Section 3.1. Kernel Organization

   


3.1. Kernel Organization

The FreeBSD kernel can be viewed as a service provider to user processes. Processes usually access these services through system calls. Some services, such as process scheduling and memory management, are implemented as processes that execute in kernel mode or as routines that execute periodically within the kernel. In this chapter, we describe how kernel services are provided to user processes, and some of the ancillary processing done by the kernel. Then we describe the basic kernel services provided by FreeBSD and provide details of their implementation.

System Processes

All FreeBSD user-level processes originate from a single process that is crafted by the kernel at startup. Table 3.1 (on page 50) lists the processes that are created immediately and exist always. They are kernel processes, and they function wholly within the kernel. (Kernel processes execute code that is compiled into the kernel's load image and operate with the kernel's privileged execution mode.) The kernel also starts a kernel process for each device to handle interrupts for that device.

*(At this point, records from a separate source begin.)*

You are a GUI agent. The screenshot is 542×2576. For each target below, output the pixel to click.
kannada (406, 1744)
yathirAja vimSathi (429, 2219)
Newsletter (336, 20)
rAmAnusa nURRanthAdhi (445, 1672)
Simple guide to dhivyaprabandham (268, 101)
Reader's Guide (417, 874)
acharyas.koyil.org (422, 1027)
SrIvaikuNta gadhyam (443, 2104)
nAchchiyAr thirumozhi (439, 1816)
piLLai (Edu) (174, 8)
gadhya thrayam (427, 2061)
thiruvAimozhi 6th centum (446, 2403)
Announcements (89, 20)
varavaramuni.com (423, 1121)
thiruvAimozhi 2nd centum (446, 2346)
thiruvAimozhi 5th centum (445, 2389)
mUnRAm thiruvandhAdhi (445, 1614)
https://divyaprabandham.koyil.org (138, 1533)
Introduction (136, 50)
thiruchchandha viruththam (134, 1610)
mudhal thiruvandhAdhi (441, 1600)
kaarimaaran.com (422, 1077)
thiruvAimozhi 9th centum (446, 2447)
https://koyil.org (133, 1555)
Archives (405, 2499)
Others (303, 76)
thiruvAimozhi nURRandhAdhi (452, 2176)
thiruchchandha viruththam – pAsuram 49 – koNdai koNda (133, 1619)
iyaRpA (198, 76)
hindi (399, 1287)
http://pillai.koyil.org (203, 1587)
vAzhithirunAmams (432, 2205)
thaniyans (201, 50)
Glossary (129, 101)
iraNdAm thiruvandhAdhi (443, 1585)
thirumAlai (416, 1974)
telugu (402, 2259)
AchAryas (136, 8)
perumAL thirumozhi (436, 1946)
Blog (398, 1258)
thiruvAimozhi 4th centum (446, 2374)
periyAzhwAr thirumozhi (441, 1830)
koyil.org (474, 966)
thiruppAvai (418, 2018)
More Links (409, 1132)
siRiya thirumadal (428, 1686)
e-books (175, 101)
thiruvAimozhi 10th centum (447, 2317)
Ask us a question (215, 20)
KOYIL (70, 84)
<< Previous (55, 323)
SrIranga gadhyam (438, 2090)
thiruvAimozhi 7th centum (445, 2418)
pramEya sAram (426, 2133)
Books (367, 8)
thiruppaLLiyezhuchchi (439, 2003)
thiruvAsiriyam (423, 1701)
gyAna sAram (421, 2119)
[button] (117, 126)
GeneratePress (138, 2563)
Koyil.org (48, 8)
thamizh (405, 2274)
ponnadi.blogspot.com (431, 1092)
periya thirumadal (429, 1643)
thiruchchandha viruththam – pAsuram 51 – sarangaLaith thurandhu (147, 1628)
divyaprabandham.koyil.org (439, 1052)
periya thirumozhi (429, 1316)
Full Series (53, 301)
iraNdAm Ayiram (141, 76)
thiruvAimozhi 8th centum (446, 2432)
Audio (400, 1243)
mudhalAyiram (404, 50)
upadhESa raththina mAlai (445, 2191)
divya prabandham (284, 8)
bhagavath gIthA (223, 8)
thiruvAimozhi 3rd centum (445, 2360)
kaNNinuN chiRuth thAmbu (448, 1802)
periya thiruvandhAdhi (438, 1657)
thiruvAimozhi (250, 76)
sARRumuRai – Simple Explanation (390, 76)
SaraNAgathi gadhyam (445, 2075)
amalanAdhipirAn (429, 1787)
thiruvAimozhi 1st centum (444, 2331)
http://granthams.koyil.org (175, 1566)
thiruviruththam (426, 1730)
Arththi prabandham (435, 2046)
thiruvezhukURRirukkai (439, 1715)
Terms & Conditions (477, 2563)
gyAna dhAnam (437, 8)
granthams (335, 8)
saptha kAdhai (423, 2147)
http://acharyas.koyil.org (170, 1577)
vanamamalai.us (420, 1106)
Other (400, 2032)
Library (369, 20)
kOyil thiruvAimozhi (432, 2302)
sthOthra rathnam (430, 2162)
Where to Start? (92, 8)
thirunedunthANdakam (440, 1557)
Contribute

Table 3.1. Permanent kernel processes.

Name

Description

idle

runs when there is nothing else to do

swapper

schedules the loading of processes in main memory from secondary storage when system resources become available

vmdaemon

schedules the transfer of whole processes from main memory to secondary storage when system resources are low

pagedaemon

writes parts of the address space of a process to secondary storage to support the paging facilities of the virtual-memory system

pagezero

maintains a supply of zero'ed pages

bufdaemon

maintains a supply of clean buffers by writing out dirty buffers when the supply of clean buffers gets too low

syncer

ensures that dirty file data is written after 30 seconds

ktrace

writes system call tracing records to their output file

vnlru

maintains a supply of free vnodes by cleaning up the least recently used ones

random

collects entropy data to supply seeding for kernel random numbers and the /dev/random device

g_event

handle configuration tasks including discovery of new devices and cleanup of devices when they disappear

g_up

handle data coming from device drivers and being delivered to processes

g_down

handle data coming from processes and being delivered to device drivers


After creating the kernel processes, the kernel creates the first process to execute a program in user mode; it serves as the parent process for all subsequent processes. The first user-mode process is the init process historically, process 1. This process does administrative tasks, such as spawning getty processes for each terminal on a machine, collecting exit status from orphaned processes, and handling the orderly shutdown of a system from multiuser to single-user operation. The init process is a user-mode process, running outside the kernel (see Section 14.6).

System Entry

Entrances into the kernel can be categorized according to the event or action that initiates it.

  • Hardware interrupt

  • Hardware trap

  • Software-initiated trap

Hardware interrupts arise from external events, such as an I/O device needing attention or a clock reporting the passage of time. (For example, the kernel depends on the presence of a real-time clock or interval timer to maintain the current time of day, to drive process scheduling, and to initiate the execution of system timeout functions.) Hardware interrupts occur asynchronously and may not relate to the context of the currently executing process.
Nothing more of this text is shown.